Aberrant epigenetic status resulting in dysregulation of gene expression is a hallmark of many cancers and other diseases. In the last decade, countless time and energy has been spent in efforts to develop drugs targeting DNA methylation and histone modifications. To date however, none of these epigenetic drugs are sequence specific: they target epigenome-regulating proteins rather than the DNA itself. Thus, although drug treatment may alleviate symptoms of epigenetic dysregulation at a certain region of DNA, the drug’s genome-wide influence may actually cause dysregulation at other regions.
In contrast, transcription factors are proteins that are able to bind to specific DNA sequences and recruit additional machinery. In efforts to increase the specificity of interactions between epigenetic drugs and their target regions, Artificial Transcription Factors (ATFs) are currently being developed for clinical applications. These ATF proteins can be engineered, in theory, to modulate expression of specific target genes by binding to a specific DNA region and recruiting epigenetic machinery such as TETs, DNMTs, and histone modifying complexes in order to modify the local epigenetic landscape.

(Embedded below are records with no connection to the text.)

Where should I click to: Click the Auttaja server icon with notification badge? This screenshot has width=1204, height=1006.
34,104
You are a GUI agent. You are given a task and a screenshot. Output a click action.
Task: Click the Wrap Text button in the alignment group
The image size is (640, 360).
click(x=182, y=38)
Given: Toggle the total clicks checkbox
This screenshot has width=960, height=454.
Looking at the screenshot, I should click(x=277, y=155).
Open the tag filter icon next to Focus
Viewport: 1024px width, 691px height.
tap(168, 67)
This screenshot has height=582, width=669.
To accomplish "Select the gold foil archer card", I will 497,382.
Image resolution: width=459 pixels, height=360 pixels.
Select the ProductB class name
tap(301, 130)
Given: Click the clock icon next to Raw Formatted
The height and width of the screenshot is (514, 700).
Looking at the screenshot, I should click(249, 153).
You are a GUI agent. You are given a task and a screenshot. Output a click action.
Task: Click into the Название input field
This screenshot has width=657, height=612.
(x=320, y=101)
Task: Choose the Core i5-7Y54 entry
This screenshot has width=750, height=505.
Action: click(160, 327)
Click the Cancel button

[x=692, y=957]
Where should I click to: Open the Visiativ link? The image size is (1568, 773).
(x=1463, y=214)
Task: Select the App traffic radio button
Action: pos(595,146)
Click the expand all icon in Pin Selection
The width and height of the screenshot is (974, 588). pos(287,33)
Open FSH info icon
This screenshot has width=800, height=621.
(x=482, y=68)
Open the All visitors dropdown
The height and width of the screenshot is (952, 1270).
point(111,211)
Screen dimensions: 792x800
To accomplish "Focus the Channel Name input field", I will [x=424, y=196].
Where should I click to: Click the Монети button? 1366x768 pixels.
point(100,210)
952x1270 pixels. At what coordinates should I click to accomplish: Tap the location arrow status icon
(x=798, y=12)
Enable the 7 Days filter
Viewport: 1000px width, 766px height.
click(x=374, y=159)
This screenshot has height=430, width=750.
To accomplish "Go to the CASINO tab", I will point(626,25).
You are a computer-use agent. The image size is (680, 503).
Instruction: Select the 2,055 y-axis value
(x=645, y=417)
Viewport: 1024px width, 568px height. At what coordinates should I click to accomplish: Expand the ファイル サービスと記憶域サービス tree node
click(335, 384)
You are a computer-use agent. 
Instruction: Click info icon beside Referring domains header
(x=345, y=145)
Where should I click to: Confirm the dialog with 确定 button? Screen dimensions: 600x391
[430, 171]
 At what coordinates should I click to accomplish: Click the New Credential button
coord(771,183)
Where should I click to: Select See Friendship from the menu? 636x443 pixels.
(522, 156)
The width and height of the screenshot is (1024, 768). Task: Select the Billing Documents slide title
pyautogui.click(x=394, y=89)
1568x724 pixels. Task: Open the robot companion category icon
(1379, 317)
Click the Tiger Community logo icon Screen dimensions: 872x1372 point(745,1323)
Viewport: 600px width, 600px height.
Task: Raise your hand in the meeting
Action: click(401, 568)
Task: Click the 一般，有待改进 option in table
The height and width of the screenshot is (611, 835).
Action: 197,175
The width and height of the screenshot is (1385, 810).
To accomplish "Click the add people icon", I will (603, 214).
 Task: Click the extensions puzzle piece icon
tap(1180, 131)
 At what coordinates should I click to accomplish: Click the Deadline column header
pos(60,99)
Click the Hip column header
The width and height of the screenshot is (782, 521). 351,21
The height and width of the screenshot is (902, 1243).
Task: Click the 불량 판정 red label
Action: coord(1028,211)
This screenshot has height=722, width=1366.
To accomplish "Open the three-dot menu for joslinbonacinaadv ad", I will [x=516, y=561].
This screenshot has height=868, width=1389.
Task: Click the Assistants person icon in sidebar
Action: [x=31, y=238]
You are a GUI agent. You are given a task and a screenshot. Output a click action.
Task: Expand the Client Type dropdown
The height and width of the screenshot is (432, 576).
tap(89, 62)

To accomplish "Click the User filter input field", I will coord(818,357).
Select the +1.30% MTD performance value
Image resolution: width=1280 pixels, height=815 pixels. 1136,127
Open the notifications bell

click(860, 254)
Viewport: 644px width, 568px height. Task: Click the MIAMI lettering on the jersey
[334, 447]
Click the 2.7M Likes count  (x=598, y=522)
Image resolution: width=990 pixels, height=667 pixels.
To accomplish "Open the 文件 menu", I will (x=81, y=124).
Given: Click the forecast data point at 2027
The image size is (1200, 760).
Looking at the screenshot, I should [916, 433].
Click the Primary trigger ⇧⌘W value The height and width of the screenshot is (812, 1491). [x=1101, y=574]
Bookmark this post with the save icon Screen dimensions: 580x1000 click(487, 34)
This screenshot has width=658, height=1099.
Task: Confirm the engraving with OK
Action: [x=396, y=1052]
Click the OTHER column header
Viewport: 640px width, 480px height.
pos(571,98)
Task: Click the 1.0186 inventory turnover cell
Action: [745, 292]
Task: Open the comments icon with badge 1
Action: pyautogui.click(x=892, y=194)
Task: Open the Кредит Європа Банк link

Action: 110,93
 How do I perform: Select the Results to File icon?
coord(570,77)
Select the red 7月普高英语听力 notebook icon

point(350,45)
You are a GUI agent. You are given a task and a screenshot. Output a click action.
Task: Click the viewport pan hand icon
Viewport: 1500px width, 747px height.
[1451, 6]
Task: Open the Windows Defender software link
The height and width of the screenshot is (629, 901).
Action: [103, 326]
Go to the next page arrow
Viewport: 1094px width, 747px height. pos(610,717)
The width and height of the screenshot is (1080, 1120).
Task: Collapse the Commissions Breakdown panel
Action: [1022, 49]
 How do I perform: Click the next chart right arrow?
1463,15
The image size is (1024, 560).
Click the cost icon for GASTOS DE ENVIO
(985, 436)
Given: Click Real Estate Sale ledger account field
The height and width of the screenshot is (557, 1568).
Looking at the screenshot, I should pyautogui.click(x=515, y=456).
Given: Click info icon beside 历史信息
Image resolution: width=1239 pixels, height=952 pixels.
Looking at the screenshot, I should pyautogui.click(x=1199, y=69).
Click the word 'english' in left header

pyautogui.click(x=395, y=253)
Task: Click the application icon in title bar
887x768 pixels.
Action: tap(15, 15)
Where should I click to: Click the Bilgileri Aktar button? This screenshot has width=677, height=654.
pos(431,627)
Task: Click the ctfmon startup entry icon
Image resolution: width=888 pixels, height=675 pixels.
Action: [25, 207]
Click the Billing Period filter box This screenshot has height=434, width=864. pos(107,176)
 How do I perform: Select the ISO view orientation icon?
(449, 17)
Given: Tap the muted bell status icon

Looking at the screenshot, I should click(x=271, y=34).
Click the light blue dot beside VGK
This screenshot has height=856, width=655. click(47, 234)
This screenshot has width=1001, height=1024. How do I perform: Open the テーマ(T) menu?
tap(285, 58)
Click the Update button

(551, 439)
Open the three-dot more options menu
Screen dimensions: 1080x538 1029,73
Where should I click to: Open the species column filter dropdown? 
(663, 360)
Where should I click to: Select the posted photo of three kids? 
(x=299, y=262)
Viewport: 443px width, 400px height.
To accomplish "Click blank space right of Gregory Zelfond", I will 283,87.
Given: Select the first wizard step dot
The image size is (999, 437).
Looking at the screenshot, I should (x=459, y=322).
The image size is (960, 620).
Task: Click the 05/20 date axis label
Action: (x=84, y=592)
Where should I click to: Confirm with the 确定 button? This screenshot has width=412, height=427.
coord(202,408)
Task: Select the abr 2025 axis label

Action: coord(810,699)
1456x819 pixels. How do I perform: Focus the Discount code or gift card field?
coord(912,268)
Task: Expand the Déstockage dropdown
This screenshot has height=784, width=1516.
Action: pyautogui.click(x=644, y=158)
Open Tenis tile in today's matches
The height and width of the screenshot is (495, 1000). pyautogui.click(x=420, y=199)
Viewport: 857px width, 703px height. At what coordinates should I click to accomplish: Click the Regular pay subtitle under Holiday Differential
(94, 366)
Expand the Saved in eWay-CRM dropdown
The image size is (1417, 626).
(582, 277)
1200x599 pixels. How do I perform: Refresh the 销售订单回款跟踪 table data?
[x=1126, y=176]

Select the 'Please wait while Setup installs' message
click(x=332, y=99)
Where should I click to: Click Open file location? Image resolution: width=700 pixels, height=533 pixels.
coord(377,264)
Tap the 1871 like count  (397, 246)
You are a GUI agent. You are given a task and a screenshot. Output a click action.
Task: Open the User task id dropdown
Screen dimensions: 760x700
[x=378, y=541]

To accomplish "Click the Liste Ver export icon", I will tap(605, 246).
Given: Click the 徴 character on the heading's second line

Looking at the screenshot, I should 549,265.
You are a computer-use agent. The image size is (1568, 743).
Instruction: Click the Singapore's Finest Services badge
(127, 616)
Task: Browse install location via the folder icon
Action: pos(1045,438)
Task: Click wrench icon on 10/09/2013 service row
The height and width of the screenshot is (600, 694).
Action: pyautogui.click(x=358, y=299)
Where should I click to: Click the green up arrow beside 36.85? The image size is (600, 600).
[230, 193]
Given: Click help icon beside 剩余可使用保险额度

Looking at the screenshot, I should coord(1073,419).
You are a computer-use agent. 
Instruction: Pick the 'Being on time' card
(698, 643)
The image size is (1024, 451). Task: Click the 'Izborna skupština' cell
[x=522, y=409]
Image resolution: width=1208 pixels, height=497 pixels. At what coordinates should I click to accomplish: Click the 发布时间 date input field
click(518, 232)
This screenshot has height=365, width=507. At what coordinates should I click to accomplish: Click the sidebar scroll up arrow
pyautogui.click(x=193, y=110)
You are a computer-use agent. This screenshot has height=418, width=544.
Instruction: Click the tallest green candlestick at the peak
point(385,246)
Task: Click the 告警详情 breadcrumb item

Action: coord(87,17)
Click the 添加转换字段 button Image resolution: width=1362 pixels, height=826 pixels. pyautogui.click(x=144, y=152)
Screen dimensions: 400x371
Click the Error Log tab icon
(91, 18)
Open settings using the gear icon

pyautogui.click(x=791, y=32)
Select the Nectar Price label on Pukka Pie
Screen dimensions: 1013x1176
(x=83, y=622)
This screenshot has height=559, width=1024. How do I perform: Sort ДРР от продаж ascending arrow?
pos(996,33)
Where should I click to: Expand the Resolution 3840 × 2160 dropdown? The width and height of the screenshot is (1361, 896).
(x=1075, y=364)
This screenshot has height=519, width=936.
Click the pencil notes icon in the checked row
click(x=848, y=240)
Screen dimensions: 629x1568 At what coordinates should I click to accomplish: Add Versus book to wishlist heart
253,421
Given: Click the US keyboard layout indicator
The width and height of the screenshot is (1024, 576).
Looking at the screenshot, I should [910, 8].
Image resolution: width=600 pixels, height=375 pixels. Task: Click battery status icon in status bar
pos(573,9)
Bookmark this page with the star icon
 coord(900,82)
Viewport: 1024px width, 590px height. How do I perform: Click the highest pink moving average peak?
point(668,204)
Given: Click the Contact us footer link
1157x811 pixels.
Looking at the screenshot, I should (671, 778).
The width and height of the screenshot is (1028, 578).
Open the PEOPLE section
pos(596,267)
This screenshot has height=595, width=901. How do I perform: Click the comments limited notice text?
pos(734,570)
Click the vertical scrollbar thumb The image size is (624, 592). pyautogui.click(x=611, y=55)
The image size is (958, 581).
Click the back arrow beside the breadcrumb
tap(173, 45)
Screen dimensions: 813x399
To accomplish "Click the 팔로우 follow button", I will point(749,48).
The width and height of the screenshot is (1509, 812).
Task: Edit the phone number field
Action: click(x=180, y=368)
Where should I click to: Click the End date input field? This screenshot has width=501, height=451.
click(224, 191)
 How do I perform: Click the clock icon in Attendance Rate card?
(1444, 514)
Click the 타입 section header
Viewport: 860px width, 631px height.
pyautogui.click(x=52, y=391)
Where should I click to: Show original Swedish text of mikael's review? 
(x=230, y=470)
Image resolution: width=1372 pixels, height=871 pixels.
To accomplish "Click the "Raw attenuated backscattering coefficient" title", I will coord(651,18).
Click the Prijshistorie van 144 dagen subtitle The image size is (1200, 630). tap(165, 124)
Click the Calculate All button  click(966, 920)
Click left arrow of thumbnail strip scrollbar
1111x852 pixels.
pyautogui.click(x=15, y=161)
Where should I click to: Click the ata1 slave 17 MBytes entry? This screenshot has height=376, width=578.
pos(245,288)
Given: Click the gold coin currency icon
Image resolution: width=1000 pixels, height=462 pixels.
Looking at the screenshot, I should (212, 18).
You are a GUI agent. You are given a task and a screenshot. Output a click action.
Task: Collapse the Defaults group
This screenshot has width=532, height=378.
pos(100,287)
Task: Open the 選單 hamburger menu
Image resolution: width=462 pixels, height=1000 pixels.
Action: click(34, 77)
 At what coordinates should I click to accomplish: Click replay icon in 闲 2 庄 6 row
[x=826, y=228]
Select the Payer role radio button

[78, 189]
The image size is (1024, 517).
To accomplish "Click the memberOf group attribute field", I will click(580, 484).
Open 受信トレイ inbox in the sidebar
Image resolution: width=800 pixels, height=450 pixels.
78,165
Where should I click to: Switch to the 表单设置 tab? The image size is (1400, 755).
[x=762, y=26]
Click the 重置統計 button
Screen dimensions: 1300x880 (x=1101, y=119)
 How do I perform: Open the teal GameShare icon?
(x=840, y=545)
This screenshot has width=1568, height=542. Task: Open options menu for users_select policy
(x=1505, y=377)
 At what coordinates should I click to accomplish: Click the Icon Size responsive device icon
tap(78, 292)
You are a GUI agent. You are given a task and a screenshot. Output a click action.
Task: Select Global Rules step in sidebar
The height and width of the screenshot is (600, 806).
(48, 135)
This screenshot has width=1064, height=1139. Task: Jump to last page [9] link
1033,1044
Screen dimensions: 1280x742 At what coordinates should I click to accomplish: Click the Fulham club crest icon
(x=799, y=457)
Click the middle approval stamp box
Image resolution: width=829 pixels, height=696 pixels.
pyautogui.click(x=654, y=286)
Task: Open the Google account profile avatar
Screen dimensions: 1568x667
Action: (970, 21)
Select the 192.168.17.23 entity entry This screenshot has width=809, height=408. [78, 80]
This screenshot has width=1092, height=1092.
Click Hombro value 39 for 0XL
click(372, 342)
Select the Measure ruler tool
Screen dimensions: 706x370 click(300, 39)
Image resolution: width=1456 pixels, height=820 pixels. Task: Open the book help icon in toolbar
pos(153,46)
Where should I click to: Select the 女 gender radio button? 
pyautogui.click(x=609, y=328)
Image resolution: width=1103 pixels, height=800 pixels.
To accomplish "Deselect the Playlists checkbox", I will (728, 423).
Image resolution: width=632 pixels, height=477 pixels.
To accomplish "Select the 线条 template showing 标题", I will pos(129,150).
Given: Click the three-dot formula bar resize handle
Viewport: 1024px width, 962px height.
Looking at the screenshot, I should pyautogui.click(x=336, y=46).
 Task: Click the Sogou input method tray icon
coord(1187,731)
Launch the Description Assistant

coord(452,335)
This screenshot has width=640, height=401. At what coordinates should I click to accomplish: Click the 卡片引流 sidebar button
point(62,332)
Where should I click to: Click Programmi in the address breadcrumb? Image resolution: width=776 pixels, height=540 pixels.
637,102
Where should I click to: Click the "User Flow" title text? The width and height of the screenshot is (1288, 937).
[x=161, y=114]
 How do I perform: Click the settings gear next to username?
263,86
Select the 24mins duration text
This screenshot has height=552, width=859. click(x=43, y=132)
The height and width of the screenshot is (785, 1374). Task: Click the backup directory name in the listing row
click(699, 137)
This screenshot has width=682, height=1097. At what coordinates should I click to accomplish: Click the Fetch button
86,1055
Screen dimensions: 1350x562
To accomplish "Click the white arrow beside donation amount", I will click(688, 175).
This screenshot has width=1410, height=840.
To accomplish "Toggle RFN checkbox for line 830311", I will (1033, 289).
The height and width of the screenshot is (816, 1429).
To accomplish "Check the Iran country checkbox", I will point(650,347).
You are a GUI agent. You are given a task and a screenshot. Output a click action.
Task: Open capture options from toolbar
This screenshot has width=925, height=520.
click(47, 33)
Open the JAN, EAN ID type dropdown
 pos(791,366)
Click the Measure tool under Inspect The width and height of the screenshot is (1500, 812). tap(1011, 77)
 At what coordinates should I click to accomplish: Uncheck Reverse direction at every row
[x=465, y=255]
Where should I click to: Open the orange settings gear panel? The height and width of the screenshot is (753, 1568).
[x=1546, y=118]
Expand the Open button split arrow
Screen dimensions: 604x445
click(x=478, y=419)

A recent study stated that the genome-wide binding patterns and influences of two ATFs that target the SOX2 promoter, which plays a large role in maintaining cell self-renewal and has been implicated in several cancers.
Although ATFs represent an exciting advancement in epigenetic drug development, advancements should be done for better understanding of how zinc fingers work together to bind DNA and how transcription factors may use different subsets to bind different sequences.